Mango-tastic: How to Eat a Mango

Tropical fruits are a huge part of the diet in Mexico, where large quantities of mangos are grown, making them one of the most delicious exports of the country.  Although the yummy fruit dates back more than 6,000 years, the mango did not originate in Mexico.  Rather, it was introduced to Mexico by the Spanish who brought several varieties native to the Philippines in 1779 via the Chinese Empire.  Currently, mango crops represents 16.5% of Mexico’s agricultural production.

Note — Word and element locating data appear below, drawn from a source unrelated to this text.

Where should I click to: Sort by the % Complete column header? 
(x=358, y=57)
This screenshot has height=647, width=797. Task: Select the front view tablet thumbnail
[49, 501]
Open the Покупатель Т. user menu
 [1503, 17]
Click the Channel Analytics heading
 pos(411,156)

There are at least 6 varieties of mangos including the Ataulfo, Irwin, Kent and Manila grown in the area of Banderas Bay, where Hotel Mousai and Garza Blanca Preserve Resort & Spa are located, meaning you can enjoy several types while on vacation in Banderas Bay.  Typically weighing between 200 and 800 grams, there are mangos that will satisfy every craving from super sweet, to green and tart, to soft and mushy.  

How to eat a mango

Not surprisingly, in a place with such a plentiful supply of mangos, there are nearly endless ways to enjoy this tasty, vitamin-filled fruit.  Here are some of the top picks for eating mango in Mexico and beyond.

Mango on a Stick – You can find several types of mango sold right on the beach by friendly vendors.  You might even have the chance to purchase a mango carved so beautifully that you may find it difficult to eat it because you don’t want to ruin it.  Of course, you can order the mango straight up in its natural form with nothing added, or if you want to get the true Mexican experience, you can order it with chile powder.  The vendor will gladly coat the mango with dried chile piquin powder and salt before dousing it with lime juice squeezed over the top for a unique explosion of flavor.  

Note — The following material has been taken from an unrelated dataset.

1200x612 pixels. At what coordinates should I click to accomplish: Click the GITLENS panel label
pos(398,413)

Mango in a Cup – Although the thought of eating a mango before it is soft and ripe may have never crossed your mind, eating them this way is a favorite snack in Mexico.  Street vendors sell them peeled, cut into strips and served in cups or bags for the ultimate on-the-go food.  Again, it is common to add dried red chile and lime juice for a tangy flavor with a kick.  If you’re not a big fan of sour fruit, be sure you make it clear you want a mango that is ripe when ordering.

Mango in a Cup

Mango au Natural – If you like your fruit as simple and straightforward as possible, go to a local fruit market or grocery store and get to peeling.  The task is quite easy, it just happens to get a bit sticky and juicy!  Try to cut the sides off into quarters and remove any excess left behind around the pit.  You can also cut off the sides that are plumpest and dig the mango out with a spoon.  

Mango Salad – Salads love mango, be it unripe or juicy and sweet.  Green mango chunks make a great addition to just about any sweet or savory salad to punch up the flavor, while soft mature mangos are often used in fruit salads and salad dressings.